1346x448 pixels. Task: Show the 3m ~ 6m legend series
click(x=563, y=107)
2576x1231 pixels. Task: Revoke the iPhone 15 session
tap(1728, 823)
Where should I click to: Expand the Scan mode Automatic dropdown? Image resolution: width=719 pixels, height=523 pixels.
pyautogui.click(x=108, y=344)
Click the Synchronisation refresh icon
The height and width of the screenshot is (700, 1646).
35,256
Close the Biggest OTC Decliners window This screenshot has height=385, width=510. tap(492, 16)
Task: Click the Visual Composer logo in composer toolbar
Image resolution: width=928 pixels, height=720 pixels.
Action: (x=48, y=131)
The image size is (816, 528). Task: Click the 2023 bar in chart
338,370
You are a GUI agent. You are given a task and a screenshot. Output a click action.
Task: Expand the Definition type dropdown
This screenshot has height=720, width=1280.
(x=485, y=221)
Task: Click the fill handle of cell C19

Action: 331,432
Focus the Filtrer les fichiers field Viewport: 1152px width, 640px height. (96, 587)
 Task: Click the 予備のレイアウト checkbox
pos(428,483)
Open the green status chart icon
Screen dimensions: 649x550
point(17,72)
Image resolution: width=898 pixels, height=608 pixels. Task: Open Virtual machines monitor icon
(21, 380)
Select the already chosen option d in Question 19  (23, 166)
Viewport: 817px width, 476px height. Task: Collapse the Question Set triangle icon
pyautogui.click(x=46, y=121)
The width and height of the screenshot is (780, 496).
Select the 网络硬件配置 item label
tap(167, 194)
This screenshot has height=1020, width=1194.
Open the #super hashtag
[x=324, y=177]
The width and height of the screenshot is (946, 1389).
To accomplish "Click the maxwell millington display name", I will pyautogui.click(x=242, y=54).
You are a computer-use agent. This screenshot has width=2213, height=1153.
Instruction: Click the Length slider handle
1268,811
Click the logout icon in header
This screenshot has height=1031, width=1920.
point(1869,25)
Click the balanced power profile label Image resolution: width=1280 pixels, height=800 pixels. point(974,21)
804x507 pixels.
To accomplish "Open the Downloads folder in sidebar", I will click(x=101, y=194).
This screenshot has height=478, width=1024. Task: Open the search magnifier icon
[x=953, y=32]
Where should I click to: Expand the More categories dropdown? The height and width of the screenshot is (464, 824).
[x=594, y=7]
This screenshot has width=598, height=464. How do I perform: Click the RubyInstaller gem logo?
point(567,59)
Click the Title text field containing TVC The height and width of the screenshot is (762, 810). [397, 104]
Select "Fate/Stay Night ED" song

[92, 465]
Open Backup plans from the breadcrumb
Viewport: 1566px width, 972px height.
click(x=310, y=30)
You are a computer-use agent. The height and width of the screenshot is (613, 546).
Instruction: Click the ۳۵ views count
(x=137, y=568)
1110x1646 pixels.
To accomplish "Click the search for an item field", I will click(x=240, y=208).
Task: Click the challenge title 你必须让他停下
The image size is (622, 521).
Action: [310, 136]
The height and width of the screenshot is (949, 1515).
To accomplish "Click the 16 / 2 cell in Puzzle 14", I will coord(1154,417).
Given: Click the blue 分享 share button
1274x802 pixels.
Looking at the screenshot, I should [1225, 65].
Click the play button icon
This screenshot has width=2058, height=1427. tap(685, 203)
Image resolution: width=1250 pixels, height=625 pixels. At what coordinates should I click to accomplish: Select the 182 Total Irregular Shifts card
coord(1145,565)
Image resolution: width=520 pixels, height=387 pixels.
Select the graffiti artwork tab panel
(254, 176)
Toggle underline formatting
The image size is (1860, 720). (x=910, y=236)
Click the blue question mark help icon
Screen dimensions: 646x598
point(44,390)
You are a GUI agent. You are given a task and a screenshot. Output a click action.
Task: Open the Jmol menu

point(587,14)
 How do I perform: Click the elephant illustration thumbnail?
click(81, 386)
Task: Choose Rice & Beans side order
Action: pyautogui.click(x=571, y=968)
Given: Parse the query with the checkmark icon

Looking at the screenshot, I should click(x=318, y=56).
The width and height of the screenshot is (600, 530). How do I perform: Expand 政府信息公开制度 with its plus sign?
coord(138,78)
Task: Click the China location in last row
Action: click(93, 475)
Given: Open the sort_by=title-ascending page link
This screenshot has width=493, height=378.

━━━━━━

Task requirements - Your response should consist of the data above, duplicated exactly.

Written solution -
1346x448 pixels. Task: Show the 3m ~ 6m legend series
click(x=563, y=107)
2576x1231 pixels. Task: Revoke the iPhone 15 session
tap(1728, 823)
Where should I click to: Expand the Scan mode Automatic dropdown? Image resolution: width=719 pixels, height=523 pixels.
pyautogui.click(x=108, y=344)
Click the Synchronisation refresh icon
The height and width of the screenshot is (700, 1646).
35,256
Close the Biggest OTC Decliners window This screenshot has height=385, width=510. tap(492, 16)
Task: Click the Visual Composer logo in composer toolbar
Image resolution: width=928 pixels, height=720 pixels.
Action: (x=48, y=131)
The image size is (816, 528). Task: Click the 2023 bar in chart
338,370
You are a GUI agent. You are given a task and a screenshot. Output a click action.
Task: Expand the Definition type dropdown
This screenshot has height=720, width=1280.
(x=485, y=221)
Task: Click the fill handle of cell C19

Action: 331,432
Focus the Filtrer les fichiers field Viewport: 1152px width, 640px height. (96, 587)
 Task: Click the 予備のレイアウト checkbox
pos(428,483)
Open the green status chart icon
Screen dimensions: 649x550
point(17,72)
Image resolution: width=898 pixels, height=608 pixels. Task: Open Virtual machines monitor icon
(21, 380)
Select the already chosen option d in Question 19  (23, 166)
Viewport: 817px width, 476px height. Task: Collapse the Question Set triangle icon
pyautogui.click(x=46, y=121)
The width and height of the screenshot is (780, 496).
Select the 网络硬件配置 item label
tap(167, 194)
This screenshot has height=1020, width=1194.
Open the #super hashtag
[x=324, y=177]
The width and height of the screenshot is (946, 1389).
To accomplish "Click the maxwell millington display name", I will pyautogui.click(x=242, y=54).
You are a computer-use agent. This screenshot has width=2213, height=1153.
Instruction: Click the Length slider handle
1268,811
Click the logout icon in header
This screenshot has height=1031, width=1920.
point(1869,25)
Click the balanced power profile label Image resolution: width=1280 pixels, height=800 pixels. point(974,21)
804x507 pixels.
To accomplish "Open the Downloads folder in sidebar", I will click(x=101, y=194).
This screenshot has height=478, width=1024. Task: Open the search magnifier icon
[x=953, y=32]
Where should I click to: Expand the More categories dropdown? The height and width of the screenshot is (464, 824).
[x=594, y=7]
This screenshot has width=598, height=464. How do I perform: Click the RubyInstaller gem logo?
point(567,59)
Click the Title text field containing TVC The height and width of the screenshot is (762, 810). [397, 104]
Select "Fate/Stay Night ED" song

[92, 465]
Open Backup plans from the breadcrumb
Viewport: 1566px width, 972px height.
click(x=310, y=30)
You are a computer-use agent. The height and width of the screenshot is (613, 546).
Instruction: Click the ۳۵ views count
(x=137, y=568)
1110x1646 pixels.
To accomplish "Click the search for an item field", I will click(x=240, y=208).
Task: Click the challenge title 你必须让他停下
The image size is (622, 521).
Action: [310, 136]
The height and width of the screenshot is (949, 1515).
To accomplish "Click the 16 / 2 cell in Puzzle 14", I will coord(1154,417).
Given: Click the blue 分享 share button
1274x802 pixels.
Looking at the screenshot, I should [1225, 65].
Click the play button icon
This screenshot has width=2058, height=1427. tap(685, 203)
Image resolution: width=1250 pixels, height=625 pixels. At what coordinates should I click to accomplish: Select the 182 Total Irregular Shifts card
coord(1145,565)
Image resolution: width=520 pixels, height=387 pixels.
Select the graffiti artwork tab panel
(254, 176)
Toggle underline formatting
The image size is (1860, 720). (x=910, y=236)
Click the blue question mark help icon
Screen dimensions: 646x598
point(44,390)
You are a GUI agent. You are given a task and a screenshot. Output a click action.
Task: Open the Jmol menu

point(587,14)
 How do I perform: Click the elephant illustration thumbnail?
click(81, 386)
Task: Choose Rice & Beans side order
Action: pyautogui.click(x=571, y=968)
Given: Parse the query with the checkmark icon

Looking at the screenshot, I should click(x=318, y=56).
The width and height of the screenshot is (600, 530). How do I perform: Expand 政府信息公开制度 with its plus sign?
coord(138,78)
Task: Click the China location in last row
Action: click(93, 475)
Given: Open the sort_by=title-ascending page link
This screenshot has width=493, height=378.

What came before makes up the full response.